◆ **Aufgabe 1**:
Was ist laut dem extrahierten Text die notwendige Bedingung für die Rechtfertigung öffentlich-rechtlicher Medienorganisation?
◆ **Aufgabe 2**:
Liste alle Ausdrücke aus dem extrahierten Text auf, die eine Form des Adjektivs „dual“ enthalten.

◆ **Extrahierter Text**:
'''
2. Eine insgesamt, unter Einschluss aller Medien freiheitliche Meinungsbildung setzt die mediale Begrenzung öffentlich-rechtlicher Medien voraus. Wird nur eines von vielen Medien und damit nur ein Segment der Meinungsbildung, d. h. der Rundfunk, durch staatliche Ausgestaltung und Garantie eines öffentlich-rechtlichen Pfeilers als duales System der wirklich freien, außenpluralen Meinungsbildung entzogen, ist das für das Gesamtmediensystem insgesamt noch erträglich. Die enge Begrenzung öffentlich-rechtlicher Medienorganisation auf einen abgegrenzten Teil der Medien, d. h. auf Rundfunkprogramme (Fernsehen- und Hörfunk), ist also notwendige Bedingung ihrer Rechtfertigung. Eine duale Rundfunkordnung ist erträglich oder erwünscht, eine duale Medienordnung würde keinerlei wirklich freies Mediensegment mehr übrig lassen.
'''
◆ **Erfasste Daten**:
'''
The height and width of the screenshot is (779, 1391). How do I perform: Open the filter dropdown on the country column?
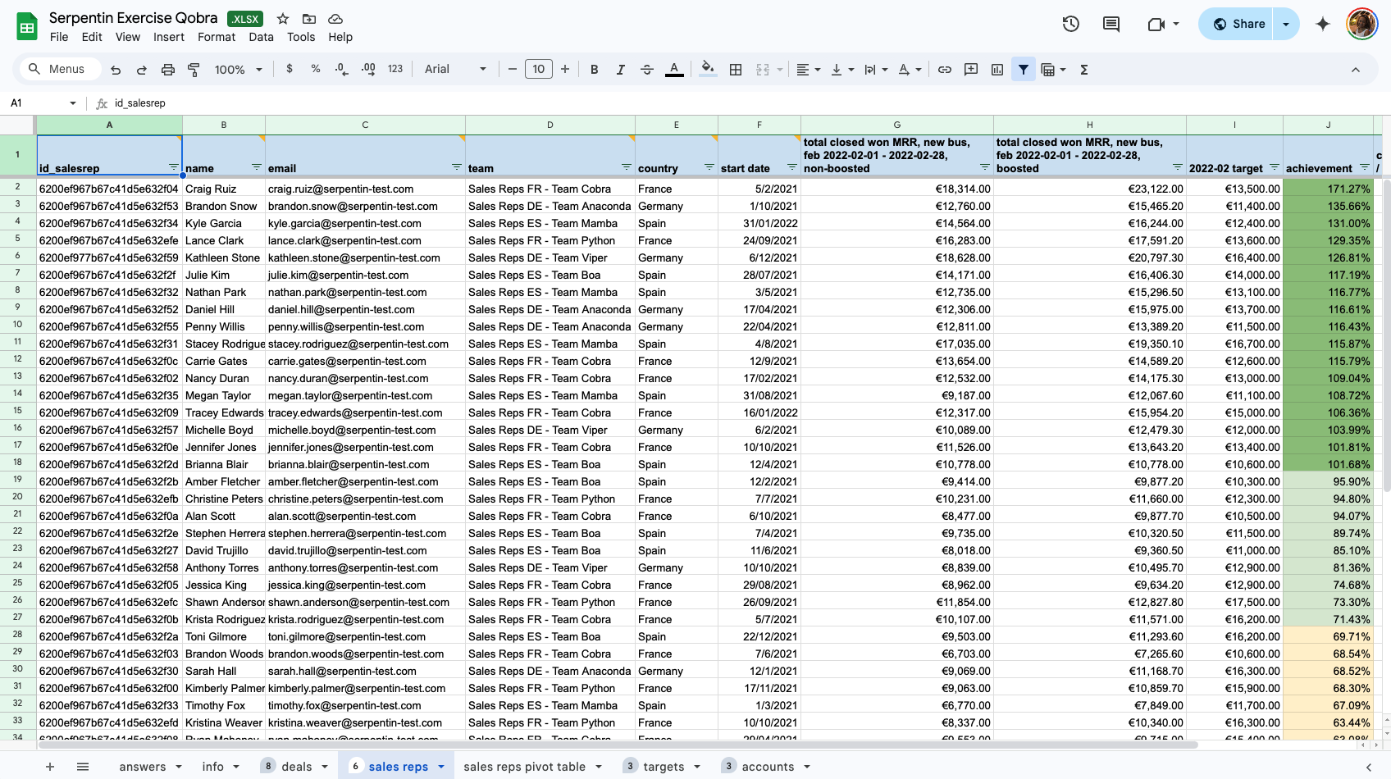[x=709, y=167]
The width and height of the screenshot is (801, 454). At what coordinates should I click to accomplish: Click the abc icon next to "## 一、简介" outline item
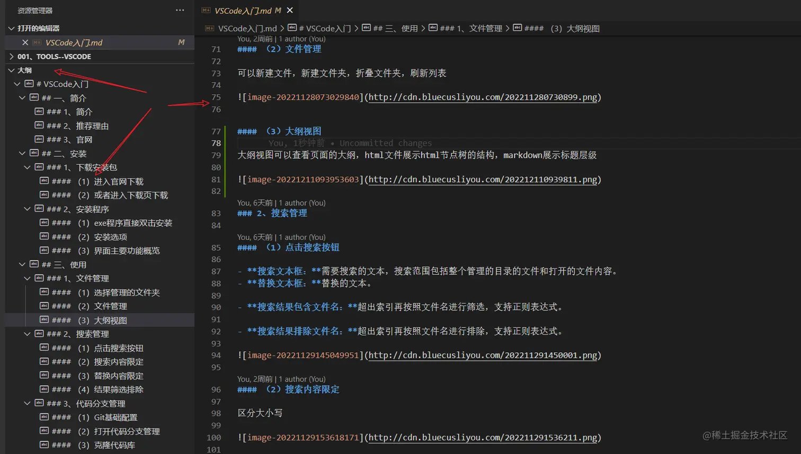[x=33, y=98]
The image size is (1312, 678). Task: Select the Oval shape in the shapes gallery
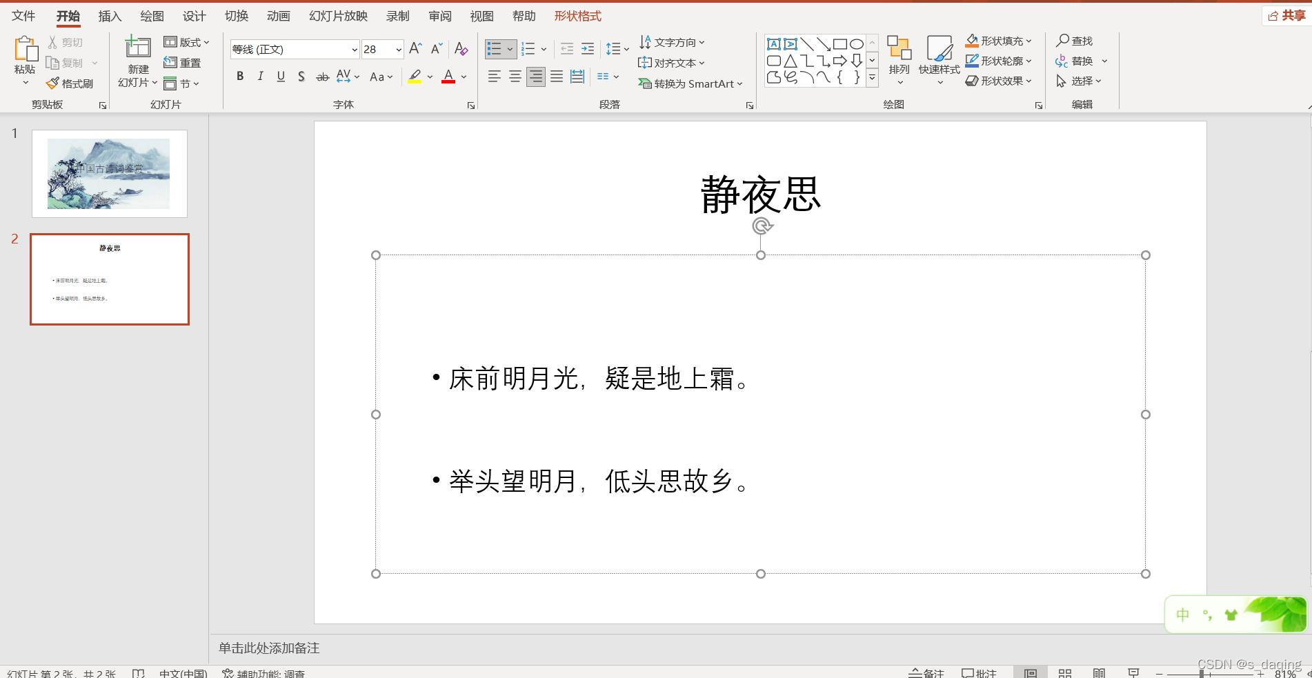(x=857, y=43)
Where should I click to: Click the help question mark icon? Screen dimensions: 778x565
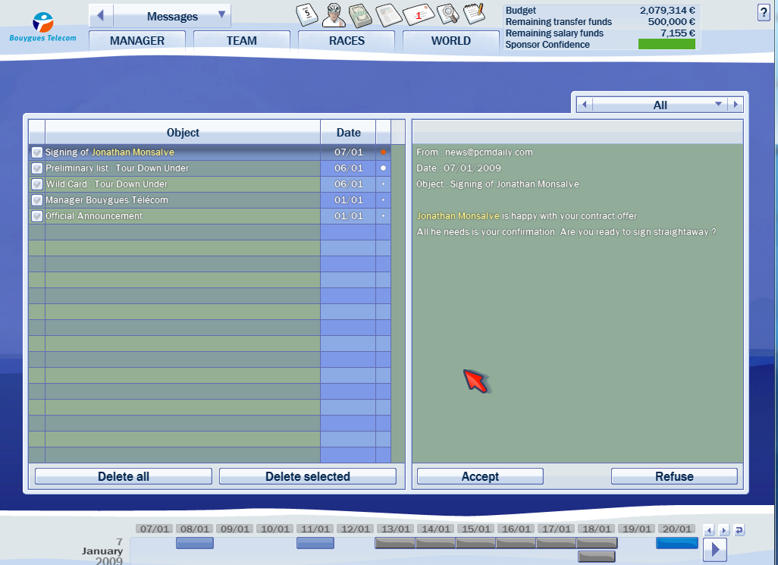pyautogui.click(x=763, y=11)
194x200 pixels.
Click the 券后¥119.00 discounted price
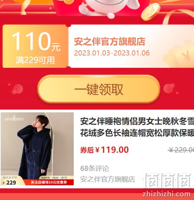tap(104, 150)
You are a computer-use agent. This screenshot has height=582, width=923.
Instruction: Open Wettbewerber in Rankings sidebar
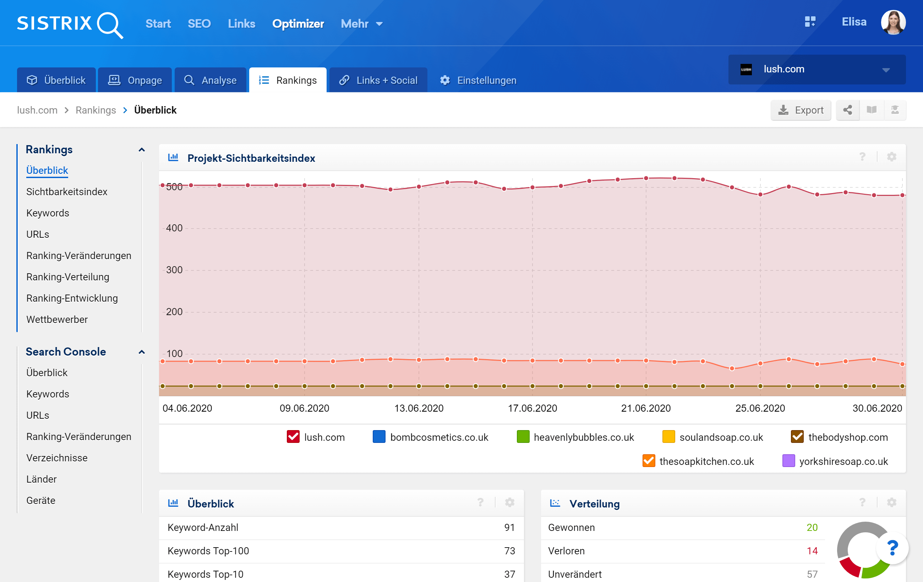point(57,320)
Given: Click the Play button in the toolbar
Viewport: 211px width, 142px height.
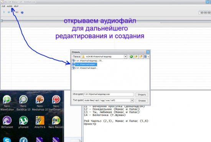Looking at the screenshot, I should 4,12.
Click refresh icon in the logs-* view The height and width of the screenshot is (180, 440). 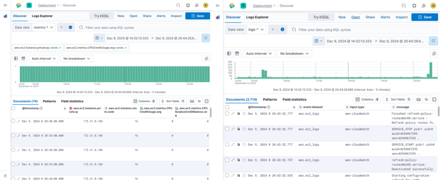[x=433, y=41]
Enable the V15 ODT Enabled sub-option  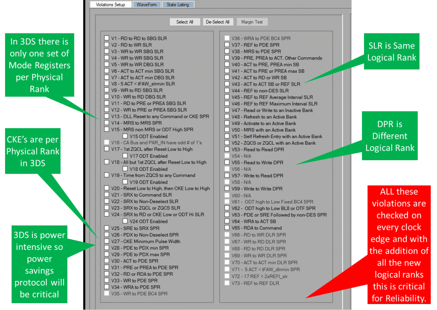(125, 136)
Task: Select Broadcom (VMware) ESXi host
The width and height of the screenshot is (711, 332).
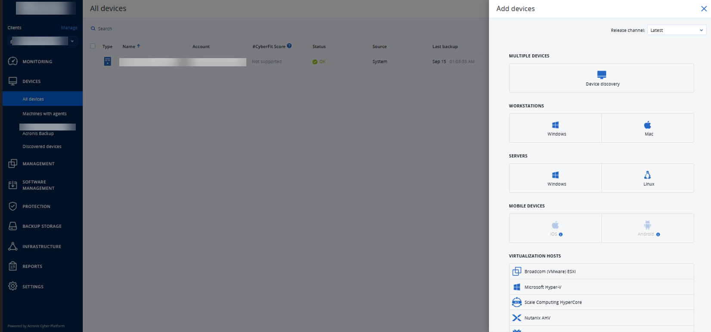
'''
◆ **Endgültige Antwort 1**:
Ihre enge Begrenzung auf einen abgegrenzten Teil der Medien, nämlich auf Rundfunkprogramme (Fernsehen und Hörfunk).

◆ **Endgültige Antwort 2**:
- duales System
- duale Rundfunkordnung
- duale Medienordnung